Remittances to Caribbean can play greater role in poverty reduction – UN

An estimated 27.5 million least developed countries citizens live and work abroad.

GENEVA, Switzerland, Tuesday November 27, 2012 – A new United Nations report says remittances to the world’s least developed countries (LDCs), including the Caribbean, play a greater role in reducing poverty while also empowering the economies in those countries to grow.

In the 2012 edition of its LDC report, the UN Conference on Trade and Development (UNCTAD) notes that with remittances forecast to grow over the medium-term, the world’s poorest nations should ensure better banking and financing services to allow for greater domestic investment, small business development and job creation among their increasingly urbanized populations.

The report, entitled “Harnessing Remittances and Diaspora Knowledge to Build Productive Capacities,” notes that remittances, the money sent by migrants to their home countries, have grown eight-fold between 1990 and 2011, and are now worth US$27 billion dollars on a global scale.

Moreover, the report says that remittances have continued to rise despite the impediments posed by the 2008 global economic crisis and consequent fears of financial stagnation.

The report also urges governments to reduce the transfer costs associated with remittances, which often run as high as 12 per cent.

The potential pay-off for LDCs posed by remittances is “significant,” the report notes, considering that some 27.5 million LDC citizens live and work abroad.

Over the past decade, remittances have steadily surpassed the value of foreign direct investment to LDCs, the report added.

UNCTAD’s Secretary-General, Supachai Panitchpakdi, added to the report’s call for LDC governments to take greater action in freeing up liquidity provided by remittances and guiding it towards domestic development opportunities.

“LDCs cannot always remain dependent on official development assistance (ODA),” Panitchpakdi told reporters here, noting that Overseas Developmental Assistance (ODA) continued to exceed remittances as a source of foreign financing.

“They have to make their own effort to mobilize their own capital.”

UNCTAD warns, however, that with the growing danger of global economic stagnation and deflation, LDCs must escalate their policy rethink of how remittances can promote industrial development and structural transformation through a freer channel of investment.

“This may entail a range of policy interventions, such as domestic and regional development policies aimed at inducing private investments,” the UN report notes, adding that new measures could also include “appropriate financial and regulatory reforms designed to reduce transaction costs and promote greater financial inclusions and credit provision for small- and medium- sized enterprises”
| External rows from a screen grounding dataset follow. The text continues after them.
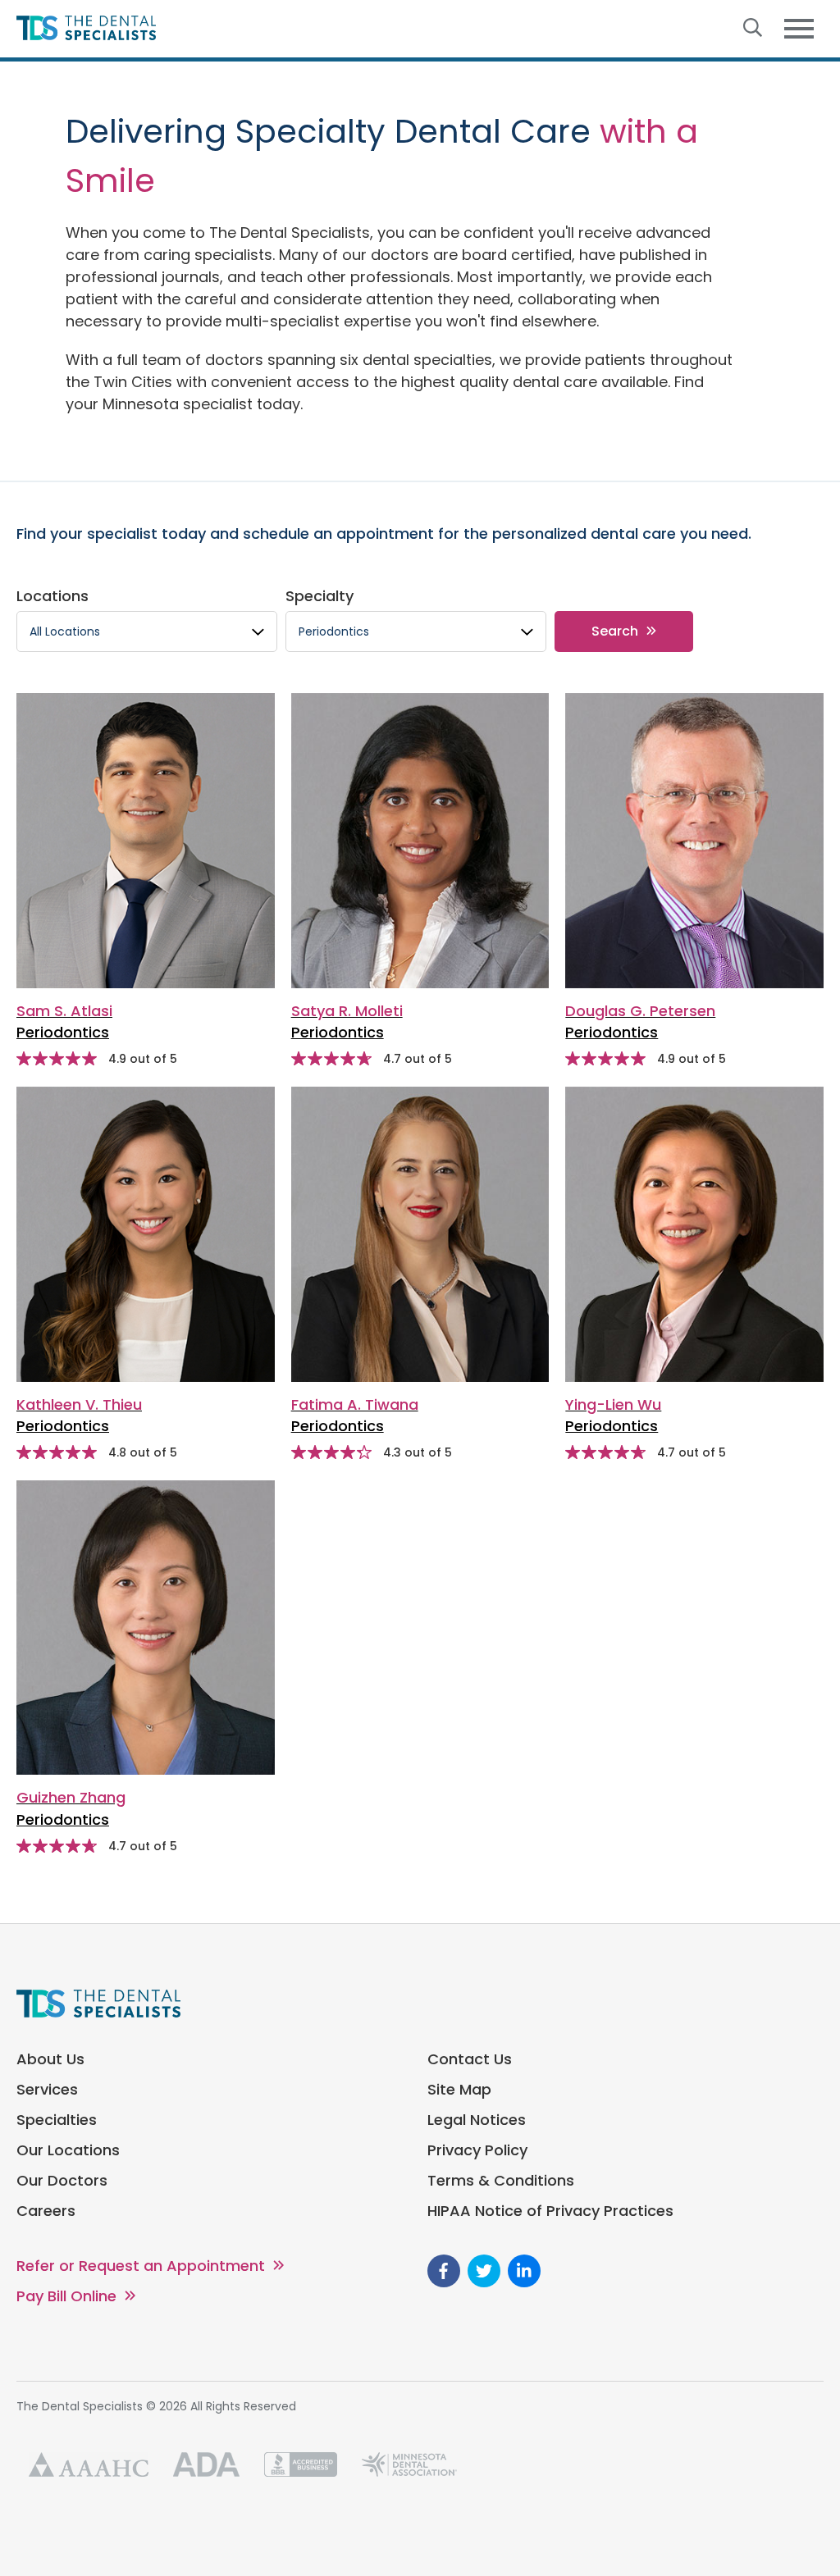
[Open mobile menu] (799, 29)
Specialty (319, 596)
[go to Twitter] (484, 2271)
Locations (52, 596)
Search (614, 631)
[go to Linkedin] (524, 2271)
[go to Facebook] (443, 2271)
UNCTAD says while money flows from LDC migrants are crucial to the advancement of the world’s poorest nations, it is the migrants’ very departure which often contributes to the further debilitation of an LDC’s chances of development.

According to the report, the impact of “brain drain” on LDC countries appears to reinforce international inequalities in the availability of qualified personnel, and to damage LDCs’ prospects for long-term economic growth.

“Brain drain causes great damage to impoverished countries by removing the very people who could most help in stimulating economic growth,” the report states, adding that skilled, highly educated citizens are needed in the poorest countries to help them cope not only with development challenges but also the rising threat of climate change and its after-effects.

In an effort to counter the negative effects of the brain drain, UNCTAD has proposed a knowledge-transfer scheme , known as the “Investing in Diaspora Knowledge Transfer” aimed at enabling highly skilled members of the LDC Diaspora, including an estimated two million university-educated migrants, to drive learning and investment in home countries.

UNCTAD says the initiative would provide Diaspora members with preferential access to the seed capital required to initiate investment back home at preferential interest rates.